Discrepancies, repetitions, errors and ambiguities are littered throughout chapters that feature astronomy in middle school state board textbooks, a science researcher has found.
Aniket Sule, faculty member at the Homi Bhabha Centre for Science Education in Mankhurd and the academic coordinator for the astronomy Olympiad, presented a talk at the institute on the matter on Thursday. He is also planning to send a detailed letter outlining the issues to the state board.
“Astronomy (is) a natural candidate to attract students towards science,” writes Aniket Sule in his article. “...There is a lot of repetition from year to year…. The books contain many ambiguous or erroneous statements.”
Sule analysed astronomy-related content in geography and science textbooks for Classes 5, 6, 7 and 8, produced by Bal Bharti. He has said errors range from conceptual flaws to poor phrasing. “These errors are very drastic,” he said. “Astronomy is not getting its due credit.”
For instance, one of the chapters says that the “moon does not revolve around the sun directly” but does so only indirectly. However, in reality, the moon revolves primarily around the sun, and its orbit is perturbed by the earth.

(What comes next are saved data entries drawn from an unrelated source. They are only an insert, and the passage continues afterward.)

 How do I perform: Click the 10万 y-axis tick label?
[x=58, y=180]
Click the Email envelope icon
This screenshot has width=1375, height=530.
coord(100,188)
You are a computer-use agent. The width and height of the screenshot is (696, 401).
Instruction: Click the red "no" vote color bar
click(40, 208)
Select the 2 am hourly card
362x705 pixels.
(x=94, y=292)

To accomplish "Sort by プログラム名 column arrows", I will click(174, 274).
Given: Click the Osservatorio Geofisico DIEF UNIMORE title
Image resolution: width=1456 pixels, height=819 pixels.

In another instance, the book mentions that the Indian Space Research Organisation (ISRO) has launched 21 satellites, an outdated figure which in reality is at least 30 (see box).
Sule’s piece ends with recommendations, which include better coordination between writers of physics and geography textbooks, and an independent review to weed out language-related problems.
Bal Bharti, which produces the textbooks, has however said no errors have been brought to its notice so far. “These textbooks have been in use for the past several years,” said S Jadhav, the director. “No one has pointed out any issues till now. However, if someone has suggestions they can send them in and we will take a look at it for the new textbooks.”